Did Elizabeth feel any kind of friendship for her, or was she simply desperate? Did she care about Peter at all?
Instead of wallowing in her pain and confusion, Mary Anne at last realized that she didn’t have to accept such behavior from any man. She had the power to change her life, to put herself beyond any man’s reach for good.
“Miss Derby?” Thomas said her name, his expression one of confusion and worry.
Then she fled past him and began to run down the paths, back the way they’d come, disappearing into the crowd.
“Mary Anne!”
She heard his voice one last time, heard the panic, but she didn’t let it sway her. She’d seen the hackneys waiting out by the entrance.

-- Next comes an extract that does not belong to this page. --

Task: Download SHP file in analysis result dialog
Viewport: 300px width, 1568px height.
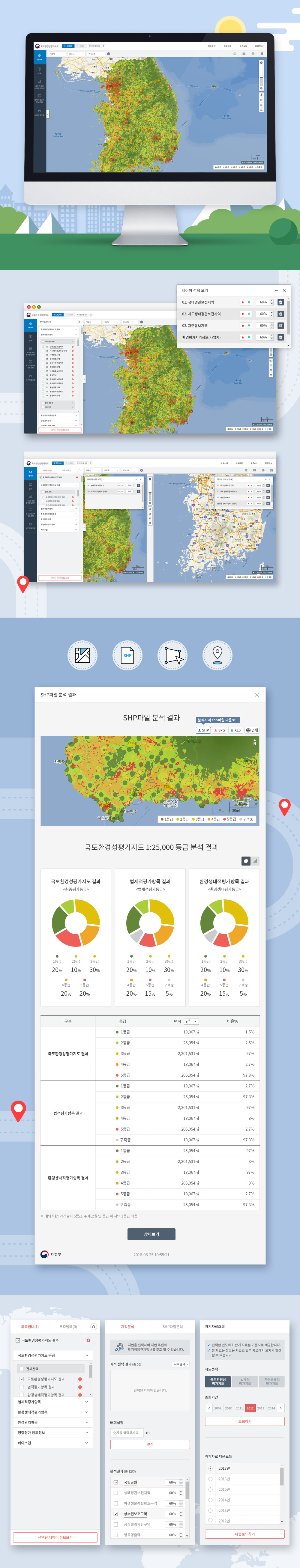Action: pyautogui.click(x=203, y=730)
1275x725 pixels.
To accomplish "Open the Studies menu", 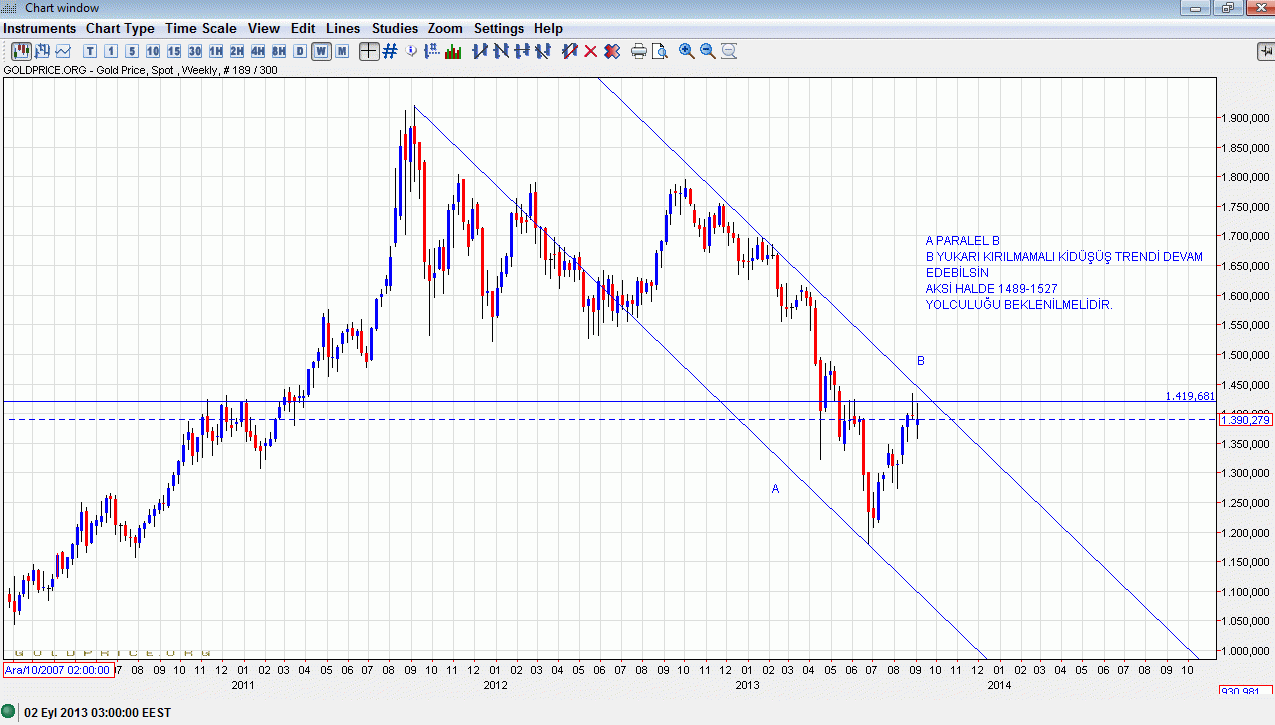I will coord(395,28).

She kept the mask on, half covering her face but for her mouth. The mouth that had just had her first real kiss.
She didn’t want those kisses anymore. She didn’t trust them. And she had the perfect way to make sure no man would ever think to court her again.
Only after she’d given the driver the address to Peter’s club did Mary Anne sit back in the hackney, cold purpose filling her.
After a private dinner with her family, Elizabeth retired to her room, knowing she wasn’t fit company. Her mother would only have questions, and she couldn’t answer.
She was concerned about her argument with Peter, the way they still kept things from each other—the way he’d tried to show her once and for all that William wasn’t for her.
The fact that he’d been right only irritated her. She’d already figured it out for herself—she hadn’t needed him to go behind her back and—
But as far as he had known, she was still pining for William. Peter didn’t want to be the man she simply settled for, and she understood that.